# Start of Excerpted data

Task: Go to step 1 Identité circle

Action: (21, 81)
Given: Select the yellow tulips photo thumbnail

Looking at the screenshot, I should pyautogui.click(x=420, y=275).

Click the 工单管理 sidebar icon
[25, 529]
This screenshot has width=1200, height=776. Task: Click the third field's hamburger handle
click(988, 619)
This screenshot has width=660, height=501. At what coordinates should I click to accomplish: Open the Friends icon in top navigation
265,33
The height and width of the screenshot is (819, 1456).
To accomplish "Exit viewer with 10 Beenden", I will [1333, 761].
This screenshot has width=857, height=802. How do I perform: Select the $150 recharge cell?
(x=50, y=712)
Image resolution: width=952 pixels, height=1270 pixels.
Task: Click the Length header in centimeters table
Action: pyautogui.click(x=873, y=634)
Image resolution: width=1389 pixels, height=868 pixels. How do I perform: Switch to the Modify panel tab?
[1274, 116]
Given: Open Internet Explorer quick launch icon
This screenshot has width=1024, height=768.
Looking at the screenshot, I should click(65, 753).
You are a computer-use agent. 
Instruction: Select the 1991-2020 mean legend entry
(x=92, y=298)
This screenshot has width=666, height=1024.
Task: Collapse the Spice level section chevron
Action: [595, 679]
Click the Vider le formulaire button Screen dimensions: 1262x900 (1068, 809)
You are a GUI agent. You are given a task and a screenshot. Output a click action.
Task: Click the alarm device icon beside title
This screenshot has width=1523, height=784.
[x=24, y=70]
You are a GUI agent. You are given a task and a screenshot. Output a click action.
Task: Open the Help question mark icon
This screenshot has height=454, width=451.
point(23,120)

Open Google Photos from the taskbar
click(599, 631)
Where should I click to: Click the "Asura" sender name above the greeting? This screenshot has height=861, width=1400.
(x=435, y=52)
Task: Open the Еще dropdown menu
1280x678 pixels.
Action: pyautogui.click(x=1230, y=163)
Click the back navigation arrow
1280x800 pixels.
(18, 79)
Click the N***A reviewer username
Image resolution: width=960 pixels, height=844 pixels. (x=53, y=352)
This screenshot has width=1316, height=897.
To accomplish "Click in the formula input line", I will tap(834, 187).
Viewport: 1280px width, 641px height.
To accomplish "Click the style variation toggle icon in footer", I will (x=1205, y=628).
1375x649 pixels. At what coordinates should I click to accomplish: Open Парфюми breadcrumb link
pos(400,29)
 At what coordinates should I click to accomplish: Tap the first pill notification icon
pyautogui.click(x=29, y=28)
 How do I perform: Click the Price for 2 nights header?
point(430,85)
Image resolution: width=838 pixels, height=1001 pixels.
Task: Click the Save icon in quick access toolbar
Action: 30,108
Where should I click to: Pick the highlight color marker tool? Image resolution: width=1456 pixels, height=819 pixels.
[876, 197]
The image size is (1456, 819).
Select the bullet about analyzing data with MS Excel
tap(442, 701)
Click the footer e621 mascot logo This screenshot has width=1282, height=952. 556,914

# End of Excerpted data

- _Exercise directions_
Rewrite all of the rows above with "GUI agent" changed to "screen assistant" and nothing else altered.

- _Task answer_
Task: Go to step 1 Identité circle

Action: (21, 81)
Given: Select the yellow tulips photo thumbnail

Looking at the screenshot, I should pyautogui.click(x=420, y=275).

Click the 工单管理 sidebar icon
[25, 529]
This screenshot has width=1200, height=776. Task: Click the third field's hamburger handle
click(988, 619)
This screenshot has width=660, height=501. At what coordinates should I click to accomplish: Open the Friends icon in top navigation
265,33
The height and width of the screenshot is (819, 1456).
To accomplish "Exit viewer with 10 Beenden", I will [1333, 761].
This screenshot has width=857, height=802. How do I perform: Select the $150 recharge cell?
(x=50, y=712)
Image resolution: width=952 pixels, height=1270 pixels.
Task: Click the Length header in centimeters table
Action: pyautogui.click(x=873, y=634)
Image resolution: width=1389 pixels, height=868 pixels. How do I perform: Switch to the Modify panel tab?
[1274, 116]
Given: Open Internet Explorer quick launch icon
This screenshot has width=1024, height=768.
Looking at the screenshot, I should click(65, 753).
You are a computer-use agent. 
Instruction: Select the 1991-2020 mean legend entry
(x=92, y=298)
This screenshot has width=666, height=1024.
Task: Collapse the Spice level section chevron
Action: [595, 679]
Click the Vider le formulaire button Screen dimensions: 1262x900 (1068, 809)
You are a screen assistant. You are given a task and a screenshot. Output a click action.
Task: Click the alarm device icon beside title
This screenshot has width=1523, height=784.
[x=24, y=70]
You are a screen assistant. You are given a task and a screenshot. Output a click action.
Task: Open the Help question mark icon
This screenshot has height=454, width=451.
point(23,120)

Open Google Photos from the taskbar
click(599, 631)
Where should I click to: Click the "Asura" sender name above the greeting? This screenshot has height=861, width=1400.
(x=435, y=52)
Task: Open the Еще dropdown menu
1280x678 pixels.
Action: pyautogui.click(x=1230, y=163)
Click the back navigation arrow
1280x800 pixels.
(18, 79)
Click the N***A reviewer username
Image resolution: width=960 pixels, height=844 pixels. (x=53, y=352)
This screenshot has width=1316, height=897.
To accomplish "Click in the formula input line", I will tap(834, 187).
Viewport: 1280px width, 641px height.
To accomplish "Click the style variation toggle icon in footer", I will (x=1205, y=628).
1375x649 pixels. At what coordinates should I click to accomplish: Open Парфюми breadcrumb link
pos(400,29)
 At what coordinates should I click to accomplish: Tap the first pill notification icon
pyautogui.click(x=29, y=28)
 How do I perform: Click the Price for 2 nights header?
point(430,85)
Image resolution: width=838 pixels, height=1001 pixels.
Task: Click the Save icon in quick access toolbar
Action: 30,108
Where should I click to: Pick the highlight color marker tool? Image resolution: width=1456 pixels, height=819 pixels.
[876, 197]
The image size is (1456, 819).
Select the bullet about analyzing data with MS Excel
tap(442, 701)
Click the footer e621 mascot logo This screenshot has width=1282, height=952. 556,914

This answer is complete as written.